Authentication

To send requests to the API, you will need:

  • an API key (apikey), identifying the application
  • AND an email + password, identifying the user

The user can be authenticated using:

  • HTTP Basic: the email and password are sent with every request
  • Sessions: a first login request is made, then the session header is added to the next API calls

API Key

The API requests an API Key, identifying the application.

The key must be sent with every API requests, using the apikey parameter.

Important The apikey must be passed as a query parameter, and never in the body of the request.

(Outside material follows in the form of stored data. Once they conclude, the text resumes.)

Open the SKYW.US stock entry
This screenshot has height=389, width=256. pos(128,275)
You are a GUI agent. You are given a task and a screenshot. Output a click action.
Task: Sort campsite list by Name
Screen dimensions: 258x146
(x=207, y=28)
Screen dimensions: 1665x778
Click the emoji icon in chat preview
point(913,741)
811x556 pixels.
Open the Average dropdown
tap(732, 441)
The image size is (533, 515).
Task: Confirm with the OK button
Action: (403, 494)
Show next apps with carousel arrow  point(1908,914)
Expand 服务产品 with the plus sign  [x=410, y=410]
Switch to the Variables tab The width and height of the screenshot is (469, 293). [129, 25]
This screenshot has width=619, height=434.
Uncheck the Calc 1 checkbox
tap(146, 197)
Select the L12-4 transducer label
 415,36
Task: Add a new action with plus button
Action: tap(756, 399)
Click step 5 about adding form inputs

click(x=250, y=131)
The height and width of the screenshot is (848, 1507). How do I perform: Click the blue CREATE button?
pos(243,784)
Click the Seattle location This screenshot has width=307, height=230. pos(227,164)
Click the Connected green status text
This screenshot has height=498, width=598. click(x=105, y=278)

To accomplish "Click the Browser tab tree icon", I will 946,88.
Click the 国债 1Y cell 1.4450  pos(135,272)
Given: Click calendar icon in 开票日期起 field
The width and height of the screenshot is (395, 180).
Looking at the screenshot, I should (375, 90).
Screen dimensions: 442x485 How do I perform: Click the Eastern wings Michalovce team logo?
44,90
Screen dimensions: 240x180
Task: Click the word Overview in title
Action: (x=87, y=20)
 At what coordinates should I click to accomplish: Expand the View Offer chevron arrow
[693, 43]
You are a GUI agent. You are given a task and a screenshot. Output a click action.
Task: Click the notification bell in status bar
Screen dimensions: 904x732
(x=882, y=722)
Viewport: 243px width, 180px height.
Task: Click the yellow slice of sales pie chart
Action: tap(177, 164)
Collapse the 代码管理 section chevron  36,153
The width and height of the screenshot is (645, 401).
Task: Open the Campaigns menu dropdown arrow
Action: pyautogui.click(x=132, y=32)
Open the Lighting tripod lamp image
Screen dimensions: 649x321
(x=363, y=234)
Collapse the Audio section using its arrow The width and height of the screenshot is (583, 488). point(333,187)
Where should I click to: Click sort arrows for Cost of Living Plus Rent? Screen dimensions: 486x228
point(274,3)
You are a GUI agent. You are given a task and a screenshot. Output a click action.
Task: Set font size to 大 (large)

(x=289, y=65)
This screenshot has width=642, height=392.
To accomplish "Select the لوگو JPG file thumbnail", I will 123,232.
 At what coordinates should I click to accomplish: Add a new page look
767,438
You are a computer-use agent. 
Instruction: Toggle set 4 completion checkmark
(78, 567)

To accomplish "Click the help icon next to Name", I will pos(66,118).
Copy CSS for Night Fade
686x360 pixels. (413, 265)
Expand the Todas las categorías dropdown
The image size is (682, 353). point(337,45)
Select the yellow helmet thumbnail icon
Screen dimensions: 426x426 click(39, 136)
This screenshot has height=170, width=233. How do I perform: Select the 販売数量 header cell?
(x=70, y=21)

For example, for a GET request:

GET /api/v1/groups?apikey=xxxxxx

For a POST request with Content-Type: application/json:

POST /api/v1/groups/4/calendars?apikey=xxxxxx
{
   "calendar": {
     …
   }
}


Note The « sandbox » and production API keys are different.


HTTP Basic

ClicRDV's API allow a HTTP Basic authentication.

Note The password is crypted through the HTTPS communication.


You can try it with Curl, using the -u option to set the HTTP Basic user and password:

$ curl -u "myaccount@clicrdv.com:secret"
       "https://www.clicrdv.com/api/v1/groups.json?apikey=xxxxxx"


Important ClicRDV's API doesn't send 401 responses when you try to access a protected resource. It is up to the client to always send the Authorization header: Authorization: Basic base64(email+':'+password)


Sessions

You can create a new session using the following request:

POST /api/v1/sessions/login

The parameters to send depend on the user profile you wish to connect:

  • to use the Calendar API: pro[email] and pro[password]
  • to use the Booking API: account[email] and account[password]

In both cases, the password must be encoded using SHA1.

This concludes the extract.